## Fonte:
____

Maria foi colega de Hasan em Damasco e estava na Turquia a tentar um visto para se candidatar a uma universidade na Itália quando soube que vinha. Conta que em Guimarães se sente “tão segura” que às vezes sai à rua às quatro da manhã. “É tão bom, tinha saudades desta sensação, estive noutros países do Médio Oriente e não me senti assim, instalada, não em termos materiais, instalada no interior.” Guimarães já é casa. “Na Páscoa e no Verão, fui visitar o meu pai e o meu irmão à Finlândia e tive saudades dos sítios de que gosto, das muralhas, da praça do Toral.” Acabada de chegar de férias, marcou o encontro para um café nesta praça central da cidade. “Vinha a correr da universidade, a tentar chegar antes de vocês, para aproveitar.”

“És feliz aqui?” e este “aqui” podia ser Guimarães ou Porto, mas é Lisboa: Mahmoud hesita por uns momentos, afinal acaba de nos descrever uma vida cheia, dividida entre um mestrado em Ciências Políticas na Universidade Católica, debates acesos com os professores, os novos amigos (metade portugueses, metade estrangeiros vindos do mundo inteiro). Mahmoud gosta de conhecer gente de fora e gosta que o conheçam a ele, um sírio normal, como tantos, tão diferente do que tantos imaginam. “Não. Não posso dizer que seja feliz. Estou contente.”

Para Mahmoud, talvez seja mais difícil do que para outros. Ele estuda política, escreve dissertações que tentam explicar o que está a passar-se no seu país, vem de uma família “profundamente anti-Baas” (o partido de Bashar al-Assad, no poder) e acreditou mesmo na revolução. Ainda acredita. “Uma revolução implica mortes, coisas terríveis”, diz. A Síria teve azar. “A nossa revolução aconteceu na altura errada, quando [Vladimir] Putin queria afirmar-se czar, mostrar o seu poder. E a oposição síria não aprendeu lições, deixou-se ir na direcção do Ocidente e agora, especialmente depois da Crimeia [região da Ucrânia que votou para integrar a Rússia], o mundo está a aprender a lição, como é importante saber escolher os aliados certos.”

____

## Tarefas:
A. Reescreve em forma de lista o parágrafo do texto sobre os estudantes sírios que começa por «Para Mahmoud, talvez seja mais difícil», mantendo os factos principais.
B. Prossegue o texto sobre os estudantes sírios a partir da última frase apresentada.
O material não tem qualquer relação com o texto sobre os estudantes sírios.

## Dados:
____

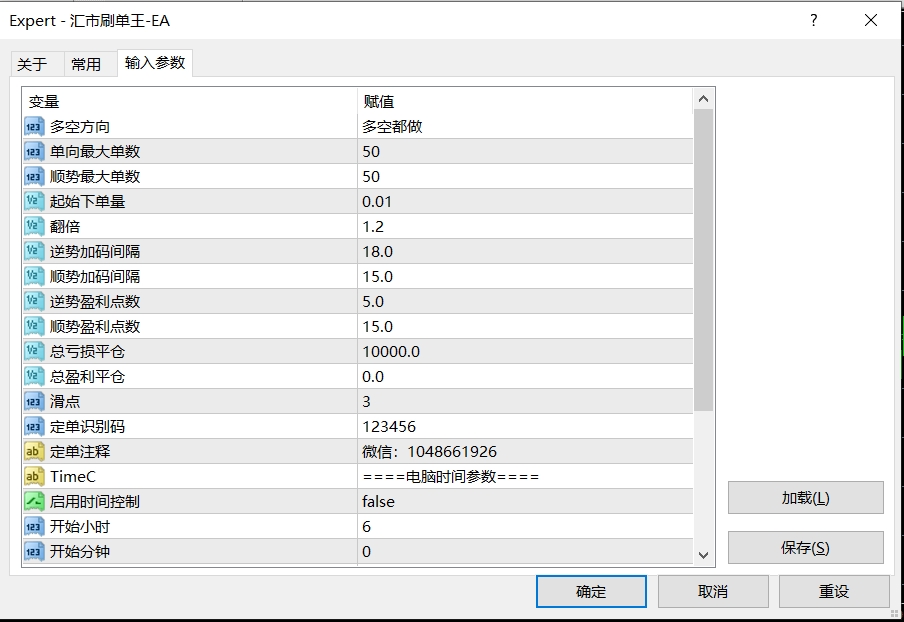This screenshot has height=622, width=904.
Task: Click the ab icon next to TimeC
Action: click(34, 476)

____

## Respostas escritas:
A.
- Para Mahmoud, talvez seja mais difícil do que para outros.
- Estuda política e escreve dissertações que tentam explicar o que se passa no seu país.
- Vem de uma família «profundamente anti-Baas», o partido de Bashar al-Assad, que está no poder.
- Acreditou na revolução e ainda acredita, embora diga que uma revolução implica mortes e coisas terríveis.
- Acha que a Síria teve azar, porque a revolução aconteceu quando Putin queria afirmar-se e mostrar o seu poder.
- Diz que a oposição síria não aprendeu lições e se deixou ir na direção do Ocidente.
- Afirma que, sobretudo depois da Crimeia, o mundo está a aprender como é importante escolher os aliados certos.

B.
Mahmoud estuda a sua própria vida e descreve como “o regime sírio trabalhou para estrangular qualquer movimento que visasse criar uma mentalidade colectivista”. Fala de George Orwell e do protagonista de 1984, “o herói que quando se tenta revoltar descobre que está completamente sozinho”. Assad, o regime que Bashar herdou do pai, “queria que nós nos sentíssemos completamente sozinhos quando pensássemos em rebelião”, afirma. “As últimas estatísticas na Síria mostram que um em cada três sírios é um informador. Nunca se confia em ninguém na Síria.”

Sem nunca ter acreditado nas promessas de abertura de Bashar, que herdou o poder do pai em 2000, Mahmoud diz que só com a revolução percebeu como o regime é inteligente. “É extraordinário. Tive de admitir que estamos a enfrentar o ditador mais esperto e terrível do século XXI, especialmente na capacidade que teve para escolher os aliados certos, a Rússia, a China, o Irão. Não é ele que é esperto, é o regime e isso é legado do pai dele.”

Mahmoud já pensava nisto tudo quando estava em Damasco. Mas de outra maneira. A desesperar. “Não conseguia sair de casa nem deixar de pensar em tudo o que estava a acontecer.” Depois, veio para Lisboa e não deixou de pensar, mas voltou a viver e os pensamentos passaram a ser mais límpidos, menos cheios de sangue e de morte.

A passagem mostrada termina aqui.